Fourteen police officers who suffered psychological damage rescuing victims of the Hillsborough disaster were yesterday awarded pounds 1.2m in damages.

All the junior-rank officers had gone into the fenced pens to try to save Liverpool fans in the 1989 tragedy, which put their case into a different category to the unsuccessful claim brought by six other officers last year.

But the award, agreed after South Yorkshire Constabulary, Sheffield Wednesday Football Club and the club's engineers admitted negligence, also served to reopen bitterness among victims' families, many of whom received no compensation after watching the tragedy unfold on television.

The officers' solicitor, Simon Allen, said they were still significantly affected by post traumatic stress caused by bringing out the dead and injured from the pens. Five had left the force because of the psychological damage caused.

The settlement, agreed at the door of Sheffield High Court just as the case was to go before a judge, contrasts with last year's claim by the six other officers who had tended injured and dying fans on the pitch, and bodies in a temporary mortuary.

The High Court ruled that they had not been "rescuers" to the same degree as the 14, but this is subject to a hearing at the Court of Appeal next month.

Mr Allen said: "Members of the emergency services are no different to anyone else in that when their emotions are subjected to the gruesome scenes of a tragedy such as Hillsborough they are likely to be mentally affected as a result.

"They accept the reasonable risks of their service, but they should not be expected to deal with the appalling consequences of the negligent actions of others, including their own senior officers."

Although no details were given of individual settlements, yesterday's compensation would average out at pounds 85,000 per officer.

But most of the relatives were denied compensation because they were unable to make a case of negligence.

Joan Traynor, treasurer of the Hillsborough Family Support Group, said the size of the awards was "outrageous".

Mrs Traynor, who lost two sons in the disaster, said her doctor had advised her she was still suffering from the trauma. She added: "They will also have their pensions and everything else, won't they?

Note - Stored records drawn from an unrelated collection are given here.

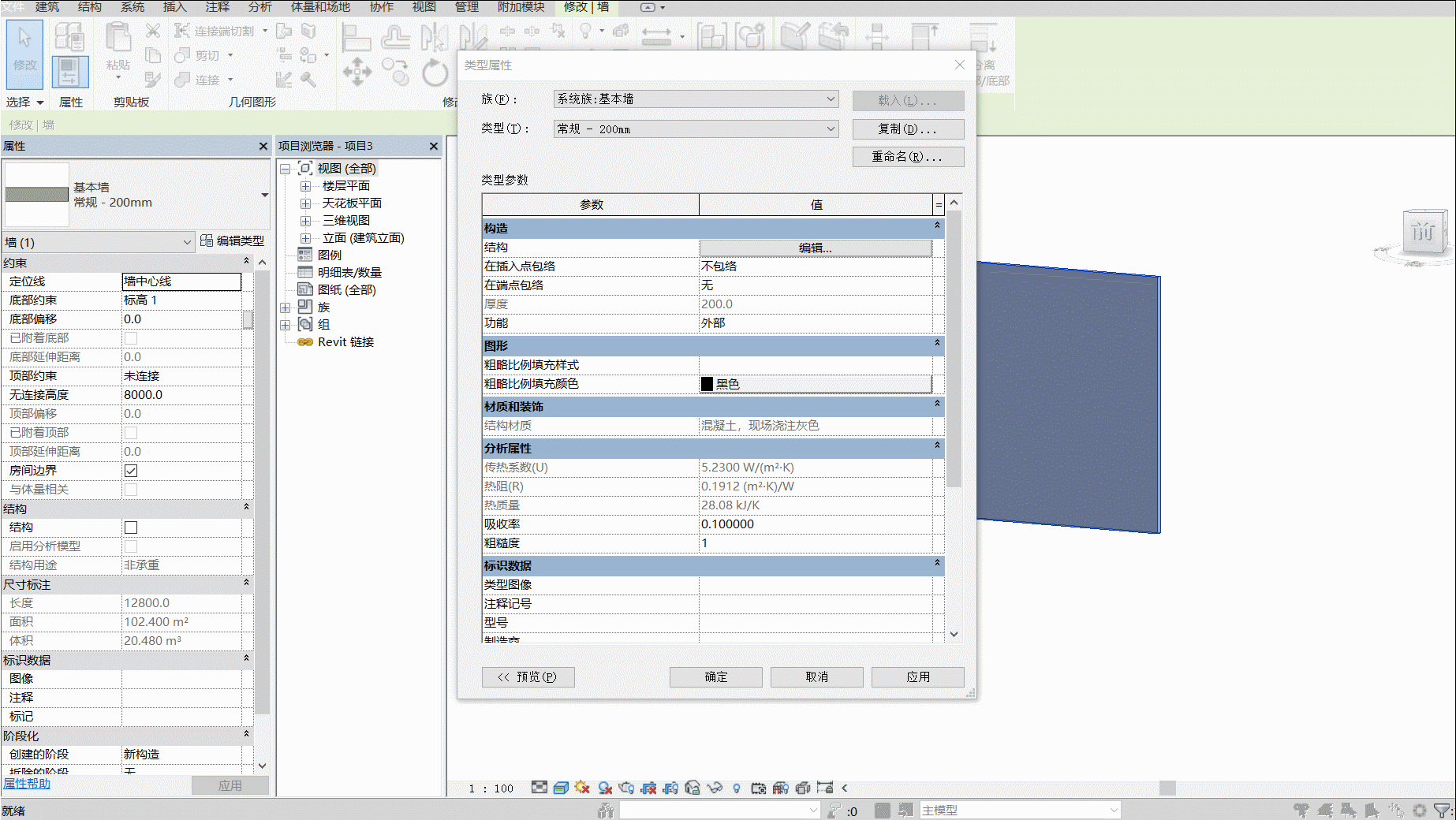Click the Type Properties ribbon icon
The image size is (1456, 820).
click(x=69, y=38)
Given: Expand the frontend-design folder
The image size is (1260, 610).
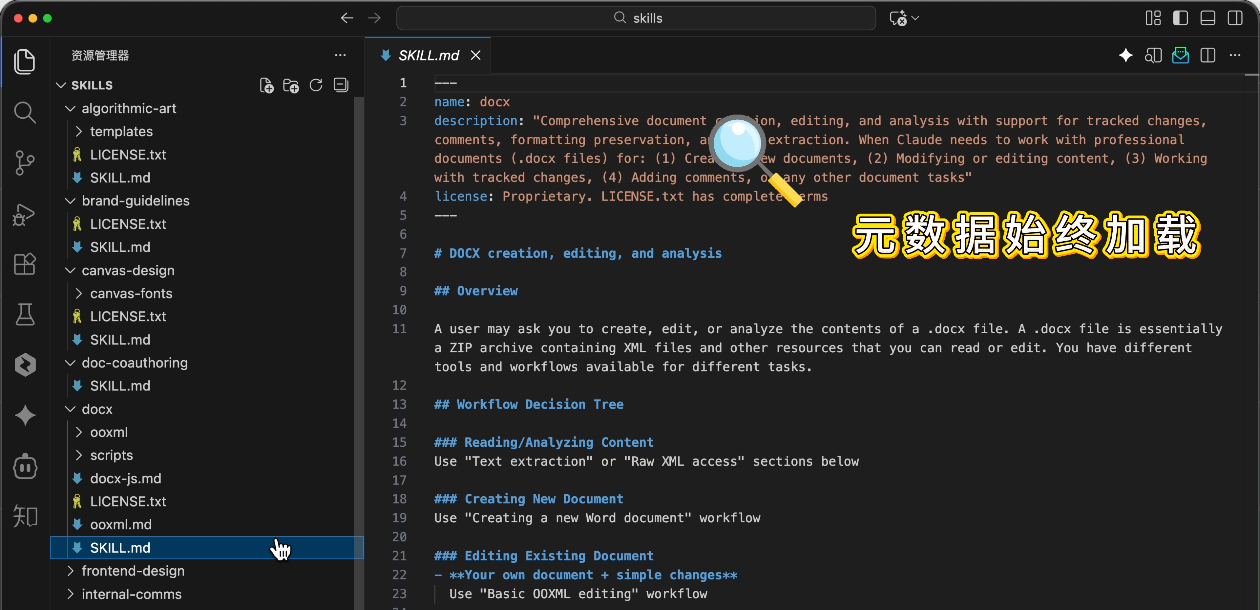Looking at the screenshot, I should [x=134, y=571].
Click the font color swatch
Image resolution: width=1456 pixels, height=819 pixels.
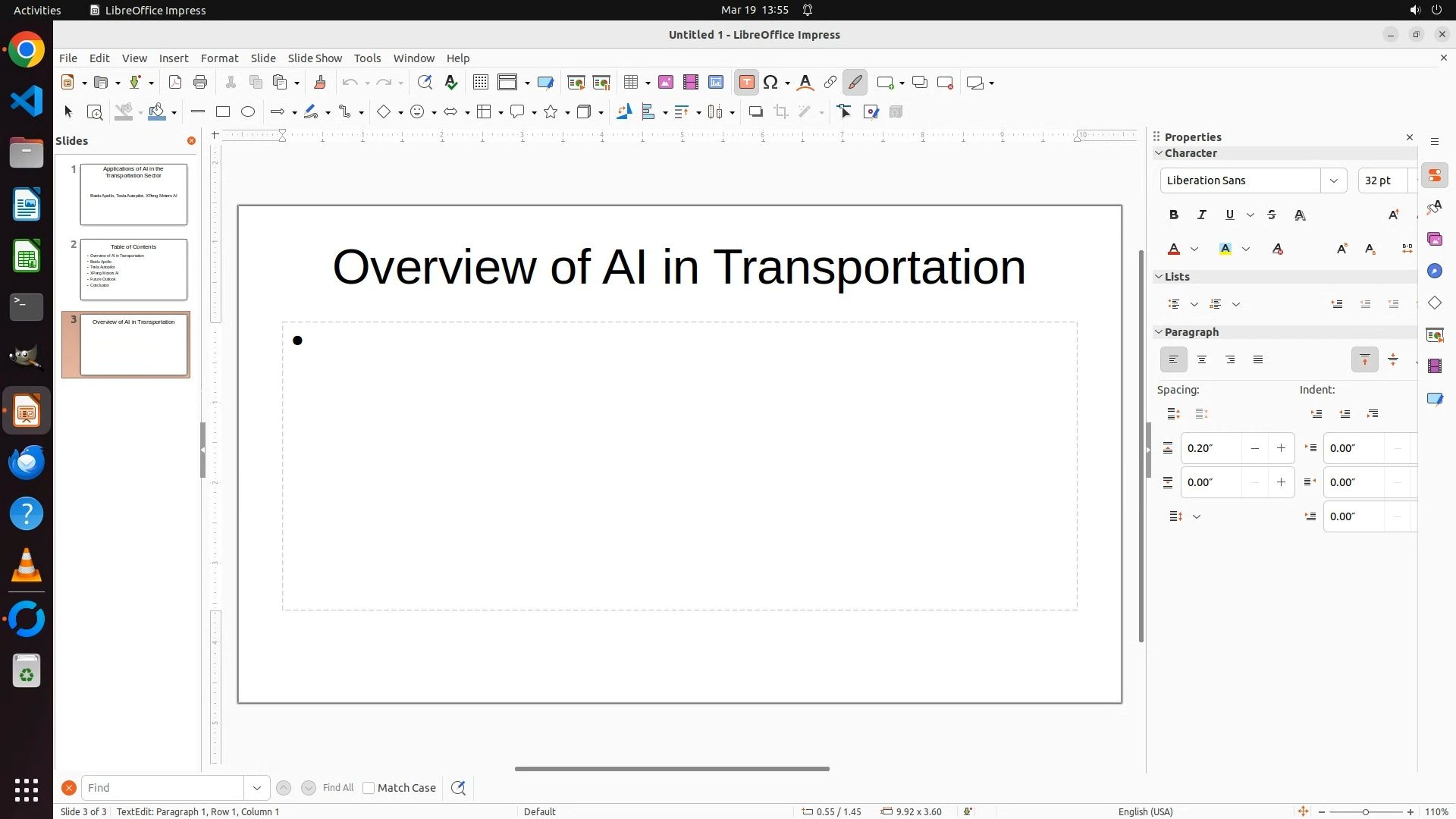(x=1174, y=249)
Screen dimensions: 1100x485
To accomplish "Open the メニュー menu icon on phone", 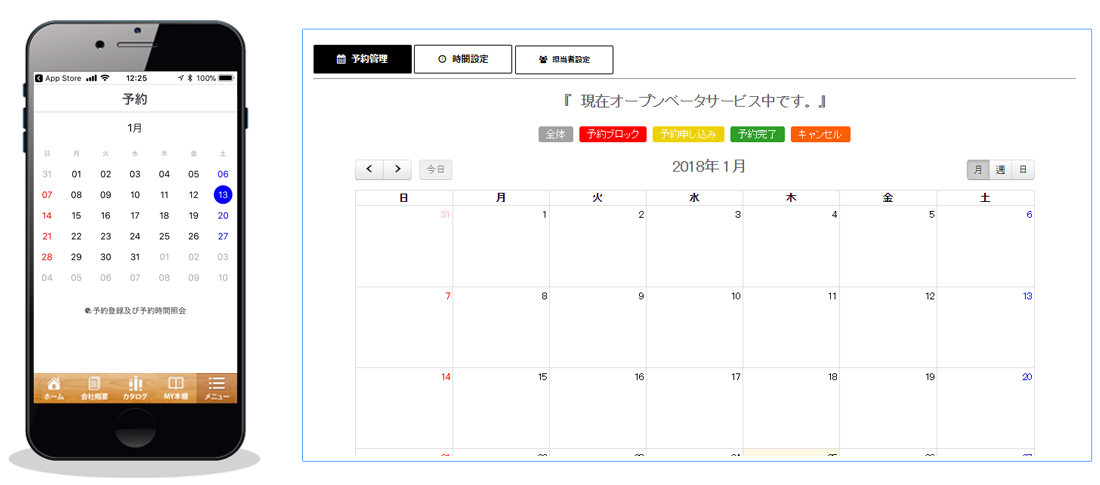I will point(217,388).
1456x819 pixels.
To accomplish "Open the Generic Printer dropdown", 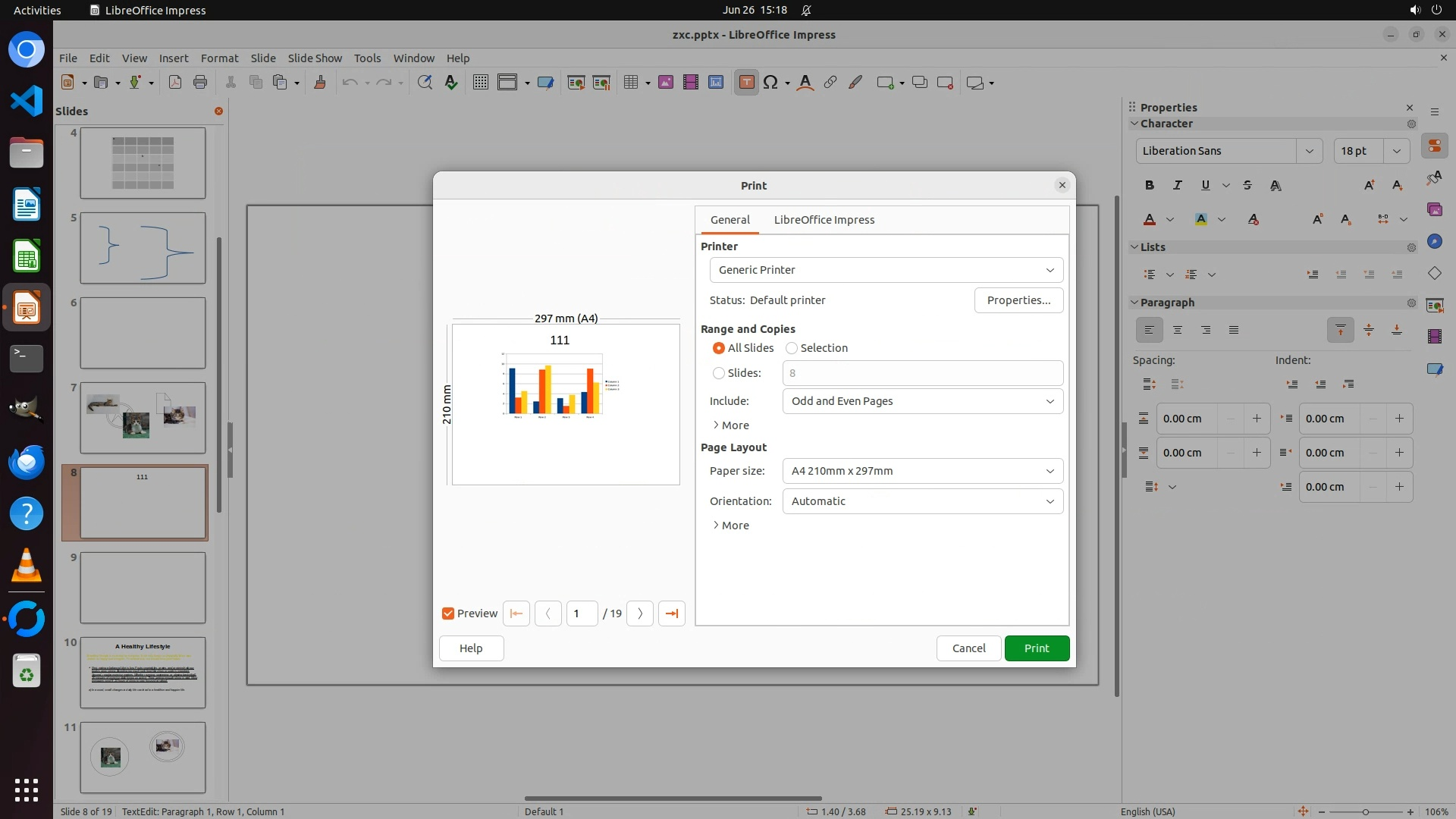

We have got nothing at all."

Phil Hammond, the group's secretary, received pounds 7,000 in compensation for the loss of his son. The family was later awarded pounds 24,000 from the pounds 14m Hillsborough Disaster Fund.

Relatives lost a Court of Appeal attempt to get their compensation increased and were blocked from appealing further to the House of Lords.

The Police Federation, which underwrote the officers' legal costs, extended its sympathy to the relatives who had been denied compensation under the law. But Ian Westwood, the federation's national vice- chairman, said: "These junior officers were in no way responsible for the tragic events which occurred. On the contrary, they did everything possible to save lives that day and they witnessed horrific sights."

Mr Westwood said the officers had brought the action partly because the tragedy had been avoidable.